Return the part of the listing that opens with the line containing "the switch panel" and closes with the line containing "This screenshot has height=1445, width=1851.", reproducing each line without change.

═══

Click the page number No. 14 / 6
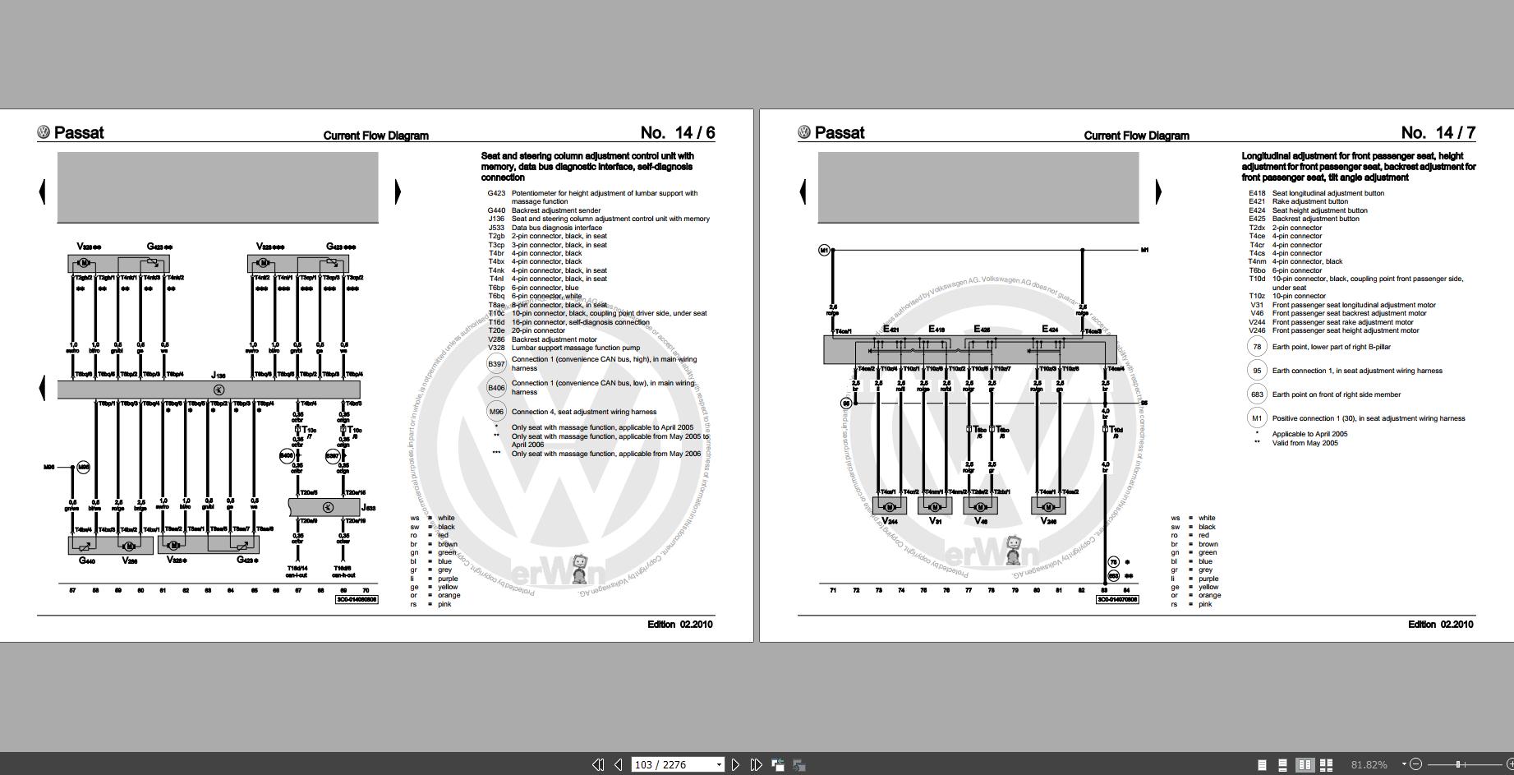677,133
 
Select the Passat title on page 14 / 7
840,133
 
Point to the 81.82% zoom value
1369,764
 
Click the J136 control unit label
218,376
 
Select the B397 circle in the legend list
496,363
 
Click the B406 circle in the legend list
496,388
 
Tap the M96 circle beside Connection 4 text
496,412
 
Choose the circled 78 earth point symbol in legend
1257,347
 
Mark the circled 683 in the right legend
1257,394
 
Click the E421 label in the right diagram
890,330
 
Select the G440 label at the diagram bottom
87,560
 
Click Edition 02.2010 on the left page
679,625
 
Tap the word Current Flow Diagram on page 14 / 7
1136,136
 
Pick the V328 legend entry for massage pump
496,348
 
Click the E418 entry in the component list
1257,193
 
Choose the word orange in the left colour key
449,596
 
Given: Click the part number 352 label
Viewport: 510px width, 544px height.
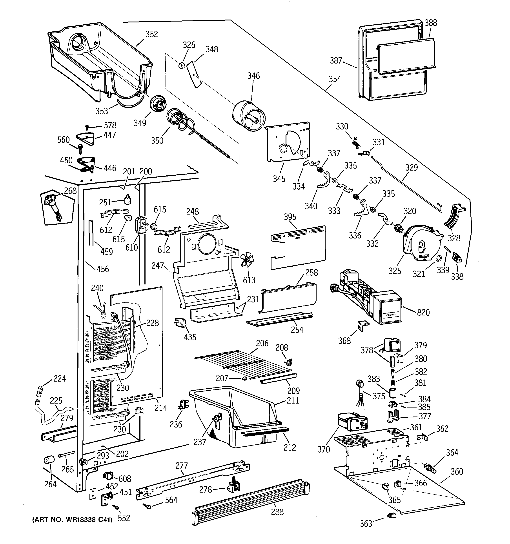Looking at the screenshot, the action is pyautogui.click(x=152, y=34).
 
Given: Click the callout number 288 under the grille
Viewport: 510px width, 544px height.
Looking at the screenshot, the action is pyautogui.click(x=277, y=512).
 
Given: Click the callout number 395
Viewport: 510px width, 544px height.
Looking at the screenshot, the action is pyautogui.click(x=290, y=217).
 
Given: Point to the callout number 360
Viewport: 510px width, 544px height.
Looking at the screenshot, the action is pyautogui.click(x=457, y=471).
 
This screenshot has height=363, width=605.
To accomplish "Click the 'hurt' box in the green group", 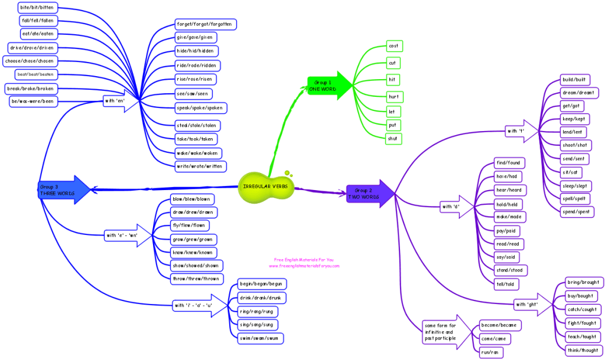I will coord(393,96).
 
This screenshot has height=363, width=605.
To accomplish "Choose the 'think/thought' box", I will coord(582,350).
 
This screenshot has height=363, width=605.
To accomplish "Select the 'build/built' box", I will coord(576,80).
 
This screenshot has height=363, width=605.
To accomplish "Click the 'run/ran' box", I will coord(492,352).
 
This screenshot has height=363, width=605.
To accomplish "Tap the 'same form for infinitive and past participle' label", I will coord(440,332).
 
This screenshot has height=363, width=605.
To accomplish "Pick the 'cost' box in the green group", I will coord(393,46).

═══

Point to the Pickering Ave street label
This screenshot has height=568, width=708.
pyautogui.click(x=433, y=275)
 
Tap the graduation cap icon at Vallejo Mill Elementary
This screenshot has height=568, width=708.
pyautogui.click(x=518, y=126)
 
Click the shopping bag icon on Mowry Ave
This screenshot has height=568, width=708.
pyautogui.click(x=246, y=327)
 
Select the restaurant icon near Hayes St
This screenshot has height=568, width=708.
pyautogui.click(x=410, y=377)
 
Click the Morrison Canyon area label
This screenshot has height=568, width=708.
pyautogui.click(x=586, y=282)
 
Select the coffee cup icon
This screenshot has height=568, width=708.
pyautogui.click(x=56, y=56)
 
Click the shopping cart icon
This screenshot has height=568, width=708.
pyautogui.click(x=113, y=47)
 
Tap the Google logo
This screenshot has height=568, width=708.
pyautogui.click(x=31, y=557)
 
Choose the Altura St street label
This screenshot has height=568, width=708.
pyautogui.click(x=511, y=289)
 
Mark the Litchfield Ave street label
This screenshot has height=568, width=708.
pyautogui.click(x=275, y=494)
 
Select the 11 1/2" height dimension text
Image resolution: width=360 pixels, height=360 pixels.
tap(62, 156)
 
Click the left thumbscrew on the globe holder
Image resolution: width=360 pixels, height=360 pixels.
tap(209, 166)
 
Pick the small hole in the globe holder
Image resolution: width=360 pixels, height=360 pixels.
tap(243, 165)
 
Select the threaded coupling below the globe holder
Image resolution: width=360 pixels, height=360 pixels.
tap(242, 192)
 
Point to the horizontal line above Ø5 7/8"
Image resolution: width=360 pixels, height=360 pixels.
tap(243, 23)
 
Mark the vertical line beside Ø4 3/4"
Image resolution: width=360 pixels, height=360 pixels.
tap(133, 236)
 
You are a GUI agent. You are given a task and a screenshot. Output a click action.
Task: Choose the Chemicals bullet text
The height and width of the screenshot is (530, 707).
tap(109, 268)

═══

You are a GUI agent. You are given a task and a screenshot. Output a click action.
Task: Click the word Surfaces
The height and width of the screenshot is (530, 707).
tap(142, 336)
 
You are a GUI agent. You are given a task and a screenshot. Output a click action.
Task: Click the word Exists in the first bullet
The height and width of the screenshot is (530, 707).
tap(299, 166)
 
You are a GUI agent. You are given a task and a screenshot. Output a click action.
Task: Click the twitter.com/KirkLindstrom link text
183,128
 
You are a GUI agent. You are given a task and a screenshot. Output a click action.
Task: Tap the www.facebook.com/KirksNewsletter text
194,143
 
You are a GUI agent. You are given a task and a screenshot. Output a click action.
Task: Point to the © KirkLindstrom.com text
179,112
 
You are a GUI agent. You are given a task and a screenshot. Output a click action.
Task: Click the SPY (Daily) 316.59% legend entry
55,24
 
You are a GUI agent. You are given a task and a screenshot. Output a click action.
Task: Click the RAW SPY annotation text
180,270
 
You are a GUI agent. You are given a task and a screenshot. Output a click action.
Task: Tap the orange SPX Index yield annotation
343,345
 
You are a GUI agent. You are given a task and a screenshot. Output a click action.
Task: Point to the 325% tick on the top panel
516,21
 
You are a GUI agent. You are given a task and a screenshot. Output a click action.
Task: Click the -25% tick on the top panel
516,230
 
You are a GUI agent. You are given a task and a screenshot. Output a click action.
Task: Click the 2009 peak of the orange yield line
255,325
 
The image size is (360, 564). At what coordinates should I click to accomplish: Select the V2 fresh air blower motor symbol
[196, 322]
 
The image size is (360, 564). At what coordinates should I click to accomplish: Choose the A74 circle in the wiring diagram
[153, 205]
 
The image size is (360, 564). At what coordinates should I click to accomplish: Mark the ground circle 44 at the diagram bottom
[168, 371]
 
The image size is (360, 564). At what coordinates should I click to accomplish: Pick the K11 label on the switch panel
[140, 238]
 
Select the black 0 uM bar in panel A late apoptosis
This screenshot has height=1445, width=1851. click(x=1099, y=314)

═══

The completed task
The image size is (360, 564). At what coordinates should I click to accomplish: Pick the K11 label on the switch panel
[140, 238]
 
Select the black 0 uM bar in panel A late apoptosis
This screenshot has height=1445, width=1851. click(x=1099, y=314)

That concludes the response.